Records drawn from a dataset
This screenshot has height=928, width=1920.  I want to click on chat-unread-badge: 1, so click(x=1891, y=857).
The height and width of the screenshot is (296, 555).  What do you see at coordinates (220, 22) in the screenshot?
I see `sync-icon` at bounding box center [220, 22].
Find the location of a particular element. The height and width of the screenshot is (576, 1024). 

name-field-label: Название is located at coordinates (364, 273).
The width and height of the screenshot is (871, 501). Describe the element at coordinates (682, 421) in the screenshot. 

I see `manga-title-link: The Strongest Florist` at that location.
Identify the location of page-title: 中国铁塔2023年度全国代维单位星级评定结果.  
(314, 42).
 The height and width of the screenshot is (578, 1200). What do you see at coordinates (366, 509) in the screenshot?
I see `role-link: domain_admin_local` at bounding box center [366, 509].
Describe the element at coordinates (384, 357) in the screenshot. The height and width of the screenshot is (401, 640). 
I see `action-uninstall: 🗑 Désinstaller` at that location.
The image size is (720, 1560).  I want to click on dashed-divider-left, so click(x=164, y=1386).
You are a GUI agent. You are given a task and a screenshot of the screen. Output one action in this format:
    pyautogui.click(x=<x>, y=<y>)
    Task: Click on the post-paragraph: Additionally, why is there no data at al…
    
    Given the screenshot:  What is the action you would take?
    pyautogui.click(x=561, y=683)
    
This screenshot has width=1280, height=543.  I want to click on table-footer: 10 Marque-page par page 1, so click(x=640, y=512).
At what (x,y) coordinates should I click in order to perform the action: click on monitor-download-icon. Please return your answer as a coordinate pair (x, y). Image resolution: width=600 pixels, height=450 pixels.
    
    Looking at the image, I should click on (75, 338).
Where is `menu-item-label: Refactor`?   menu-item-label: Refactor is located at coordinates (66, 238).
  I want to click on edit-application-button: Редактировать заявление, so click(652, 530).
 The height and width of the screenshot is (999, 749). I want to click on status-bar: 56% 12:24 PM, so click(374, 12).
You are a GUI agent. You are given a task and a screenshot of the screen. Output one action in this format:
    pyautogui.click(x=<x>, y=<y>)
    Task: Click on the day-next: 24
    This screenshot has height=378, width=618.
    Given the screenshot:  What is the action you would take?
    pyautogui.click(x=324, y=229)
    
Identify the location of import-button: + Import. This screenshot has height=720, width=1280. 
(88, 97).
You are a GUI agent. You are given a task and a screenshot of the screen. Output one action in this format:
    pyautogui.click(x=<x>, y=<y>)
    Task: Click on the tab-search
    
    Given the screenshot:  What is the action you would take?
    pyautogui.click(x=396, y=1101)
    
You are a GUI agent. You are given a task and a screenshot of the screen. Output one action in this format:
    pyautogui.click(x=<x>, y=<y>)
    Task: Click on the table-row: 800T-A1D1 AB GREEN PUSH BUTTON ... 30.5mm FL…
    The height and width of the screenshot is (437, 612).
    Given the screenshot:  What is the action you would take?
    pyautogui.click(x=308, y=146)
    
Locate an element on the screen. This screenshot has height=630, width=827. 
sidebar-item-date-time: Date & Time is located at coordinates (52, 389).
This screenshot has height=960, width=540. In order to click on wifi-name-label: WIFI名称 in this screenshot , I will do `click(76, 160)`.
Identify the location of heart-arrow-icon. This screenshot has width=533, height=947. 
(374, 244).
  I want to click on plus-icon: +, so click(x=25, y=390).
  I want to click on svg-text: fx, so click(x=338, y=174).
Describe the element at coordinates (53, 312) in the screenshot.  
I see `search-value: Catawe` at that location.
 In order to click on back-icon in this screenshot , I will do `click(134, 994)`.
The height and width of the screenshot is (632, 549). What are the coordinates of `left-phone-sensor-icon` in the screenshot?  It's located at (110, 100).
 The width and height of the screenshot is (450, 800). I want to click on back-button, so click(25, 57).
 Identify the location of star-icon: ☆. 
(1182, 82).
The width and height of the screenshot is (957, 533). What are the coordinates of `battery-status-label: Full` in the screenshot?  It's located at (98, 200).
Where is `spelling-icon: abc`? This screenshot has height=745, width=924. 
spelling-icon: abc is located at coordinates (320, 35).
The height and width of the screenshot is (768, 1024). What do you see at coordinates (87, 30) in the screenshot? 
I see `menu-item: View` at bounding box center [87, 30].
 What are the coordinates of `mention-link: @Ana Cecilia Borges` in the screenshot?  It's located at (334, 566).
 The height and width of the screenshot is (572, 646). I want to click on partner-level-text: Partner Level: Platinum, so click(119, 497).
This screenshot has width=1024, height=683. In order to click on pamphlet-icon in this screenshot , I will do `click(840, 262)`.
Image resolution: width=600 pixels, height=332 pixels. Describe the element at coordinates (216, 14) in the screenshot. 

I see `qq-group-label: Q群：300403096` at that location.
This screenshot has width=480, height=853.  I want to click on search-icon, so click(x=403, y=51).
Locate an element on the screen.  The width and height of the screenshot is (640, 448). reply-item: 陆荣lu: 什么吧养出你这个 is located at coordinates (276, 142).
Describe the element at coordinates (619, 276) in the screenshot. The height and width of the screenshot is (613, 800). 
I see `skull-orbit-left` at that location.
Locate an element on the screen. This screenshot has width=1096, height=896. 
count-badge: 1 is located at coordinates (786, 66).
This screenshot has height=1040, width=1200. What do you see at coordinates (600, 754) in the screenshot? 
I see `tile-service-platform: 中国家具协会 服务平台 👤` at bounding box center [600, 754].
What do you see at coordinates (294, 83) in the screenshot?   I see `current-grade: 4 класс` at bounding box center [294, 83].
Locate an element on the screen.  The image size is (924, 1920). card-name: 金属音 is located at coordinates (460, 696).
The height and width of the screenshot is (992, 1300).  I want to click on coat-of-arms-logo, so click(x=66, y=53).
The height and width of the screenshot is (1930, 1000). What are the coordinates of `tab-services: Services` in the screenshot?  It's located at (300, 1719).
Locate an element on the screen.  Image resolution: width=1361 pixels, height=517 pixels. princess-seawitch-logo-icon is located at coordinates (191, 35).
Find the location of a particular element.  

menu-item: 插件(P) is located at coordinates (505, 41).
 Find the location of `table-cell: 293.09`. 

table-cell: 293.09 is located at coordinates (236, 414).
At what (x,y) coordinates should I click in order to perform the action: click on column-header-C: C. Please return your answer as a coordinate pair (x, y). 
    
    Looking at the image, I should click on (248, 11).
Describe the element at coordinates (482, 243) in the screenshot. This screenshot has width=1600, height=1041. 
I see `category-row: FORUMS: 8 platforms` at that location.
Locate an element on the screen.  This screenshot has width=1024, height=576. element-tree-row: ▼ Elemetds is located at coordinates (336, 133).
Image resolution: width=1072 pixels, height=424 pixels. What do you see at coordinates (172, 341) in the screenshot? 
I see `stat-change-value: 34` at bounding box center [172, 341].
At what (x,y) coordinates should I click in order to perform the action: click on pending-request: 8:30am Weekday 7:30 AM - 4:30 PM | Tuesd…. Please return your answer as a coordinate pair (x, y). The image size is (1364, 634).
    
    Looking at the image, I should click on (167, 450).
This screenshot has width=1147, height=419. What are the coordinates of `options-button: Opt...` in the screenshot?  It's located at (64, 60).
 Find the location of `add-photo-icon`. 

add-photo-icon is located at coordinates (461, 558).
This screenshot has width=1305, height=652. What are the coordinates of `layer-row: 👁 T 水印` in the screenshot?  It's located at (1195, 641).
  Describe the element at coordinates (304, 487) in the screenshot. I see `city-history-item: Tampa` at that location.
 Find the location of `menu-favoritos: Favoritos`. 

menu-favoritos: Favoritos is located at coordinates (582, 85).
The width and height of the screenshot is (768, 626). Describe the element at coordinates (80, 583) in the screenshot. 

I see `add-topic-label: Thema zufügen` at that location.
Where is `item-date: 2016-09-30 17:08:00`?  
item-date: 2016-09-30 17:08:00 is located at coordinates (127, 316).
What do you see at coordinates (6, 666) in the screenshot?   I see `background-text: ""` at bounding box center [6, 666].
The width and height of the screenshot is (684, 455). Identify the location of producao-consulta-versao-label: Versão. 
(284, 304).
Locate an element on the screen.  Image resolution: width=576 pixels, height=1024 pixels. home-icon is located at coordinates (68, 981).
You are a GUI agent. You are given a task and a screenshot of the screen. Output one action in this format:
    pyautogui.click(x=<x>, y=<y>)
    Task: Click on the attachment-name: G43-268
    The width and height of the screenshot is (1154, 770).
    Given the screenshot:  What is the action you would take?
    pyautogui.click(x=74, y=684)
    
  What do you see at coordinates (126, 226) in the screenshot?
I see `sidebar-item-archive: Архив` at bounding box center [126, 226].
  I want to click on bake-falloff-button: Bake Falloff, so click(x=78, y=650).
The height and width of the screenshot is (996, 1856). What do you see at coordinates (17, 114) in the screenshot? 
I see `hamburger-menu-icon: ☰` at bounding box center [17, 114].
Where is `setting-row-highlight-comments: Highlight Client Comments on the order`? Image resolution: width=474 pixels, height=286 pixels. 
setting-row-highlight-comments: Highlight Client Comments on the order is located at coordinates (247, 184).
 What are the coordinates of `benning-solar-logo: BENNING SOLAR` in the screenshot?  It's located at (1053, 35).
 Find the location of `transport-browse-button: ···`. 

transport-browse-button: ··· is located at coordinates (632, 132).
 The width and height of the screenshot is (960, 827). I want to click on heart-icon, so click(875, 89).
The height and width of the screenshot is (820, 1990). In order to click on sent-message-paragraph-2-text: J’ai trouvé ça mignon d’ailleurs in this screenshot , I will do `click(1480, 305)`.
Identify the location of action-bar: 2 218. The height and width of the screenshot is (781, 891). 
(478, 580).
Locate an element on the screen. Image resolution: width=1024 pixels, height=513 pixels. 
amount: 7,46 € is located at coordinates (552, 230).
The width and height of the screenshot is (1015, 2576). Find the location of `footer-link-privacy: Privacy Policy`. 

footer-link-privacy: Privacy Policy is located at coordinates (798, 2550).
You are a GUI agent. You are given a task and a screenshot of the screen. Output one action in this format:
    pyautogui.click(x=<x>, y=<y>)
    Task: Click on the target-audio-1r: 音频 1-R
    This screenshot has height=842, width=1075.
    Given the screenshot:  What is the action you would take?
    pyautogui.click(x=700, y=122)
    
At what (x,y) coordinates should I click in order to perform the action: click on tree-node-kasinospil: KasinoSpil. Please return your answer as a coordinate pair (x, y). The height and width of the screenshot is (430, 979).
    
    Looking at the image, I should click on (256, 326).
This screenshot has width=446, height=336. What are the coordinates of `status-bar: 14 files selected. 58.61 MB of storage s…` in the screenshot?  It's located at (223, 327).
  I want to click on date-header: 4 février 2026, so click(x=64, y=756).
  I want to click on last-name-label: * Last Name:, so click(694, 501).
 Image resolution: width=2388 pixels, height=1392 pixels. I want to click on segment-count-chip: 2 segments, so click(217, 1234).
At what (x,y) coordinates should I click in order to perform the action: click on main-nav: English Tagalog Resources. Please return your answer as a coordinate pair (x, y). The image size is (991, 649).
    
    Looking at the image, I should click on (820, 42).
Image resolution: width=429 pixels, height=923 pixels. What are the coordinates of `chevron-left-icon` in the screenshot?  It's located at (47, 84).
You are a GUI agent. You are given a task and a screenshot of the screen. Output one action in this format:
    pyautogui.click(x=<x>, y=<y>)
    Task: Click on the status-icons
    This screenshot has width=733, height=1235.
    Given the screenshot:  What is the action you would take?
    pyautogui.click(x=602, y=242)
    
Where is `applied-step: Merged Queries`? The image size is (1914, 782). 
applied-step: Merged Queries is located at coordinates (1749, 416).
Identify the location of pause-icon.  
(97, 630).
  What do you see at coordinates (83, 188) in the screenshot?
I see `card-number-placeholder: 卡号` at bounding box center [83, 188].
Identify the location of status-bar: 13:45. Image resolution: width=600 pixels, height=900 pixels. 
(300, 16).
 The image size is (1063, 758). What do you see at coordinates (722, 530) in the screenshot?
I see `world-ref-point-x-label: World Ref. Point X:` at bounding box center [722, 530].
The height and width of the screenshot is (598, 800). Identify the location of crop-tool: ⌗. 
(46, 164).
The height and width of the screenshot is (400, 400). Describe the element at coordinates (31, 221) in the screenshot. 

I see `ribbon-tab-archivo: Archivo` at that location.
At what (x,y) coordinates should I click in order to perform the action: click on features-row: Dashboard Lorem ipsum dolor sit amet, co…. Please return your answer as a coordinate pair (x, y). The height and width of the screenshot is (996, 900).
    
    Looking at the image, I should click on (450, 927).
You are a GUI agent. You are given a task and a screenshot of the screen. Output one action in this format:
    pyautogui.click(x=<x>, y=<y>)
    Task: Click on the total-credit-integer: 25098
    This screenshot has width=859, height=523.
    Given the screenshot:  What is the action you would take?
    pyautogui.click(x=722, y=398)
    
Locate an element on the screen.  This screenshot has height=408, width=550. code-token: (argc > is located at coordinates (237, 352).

[TASK DETAILS]: Render the lines of the records above as a numbered list, omitting blank lines. Begin at the line that has "pixels, height=286 pixels." and stop after the line that has "footer-link-privacy: Privacy Policy is".

[ANSWER TO THIS EXERCISE]:
1. Where is `setting-row-highlight-comments: Highlight Client Comments on the order`? Image resolution: width=474 pixels, height=286 pixels. 
2. setting-row-highlight-comments: Highlight Client Comments on the order is located at coordinates (247, 184).
3.  What are the coordinates of `benning-solar-logo: BENNING SOLAR` in the screenshot?  It's located at (1053, 35).
4.  Find the location of `transport-browse-button: ···`. 
5. transport-browse-button: ··· is located at coordinates (632, 132).
6.  The width and height of the screenshot is (960, 827). I want to click on heart-icon, so click(875, 89).
7. The height and width of the screenshot is (820, 1990). In order to click on sent-message-paragraph-2-text: J’ai trouvé ça mignon d’ailleurs in this screenshot , I will do `click(1480, 305)`.
8. Identify the location of action-bar: 2 218. The height and width of the screenshot is (781, 891). 
9. (478, 580).
10. Locate an element on the screen. Image resolution: width=1024 pixels, height=513 pixels. 
11. amount: 7,46 € is located at coordinates (552, 230).
12. The width and height of the screenshot is (1015, 2576). Find the location of `footer-link-privacy: Privacy Policy`. 
13. footer-link-privacy: Privacy Policy is located at coordinates (798, 2550).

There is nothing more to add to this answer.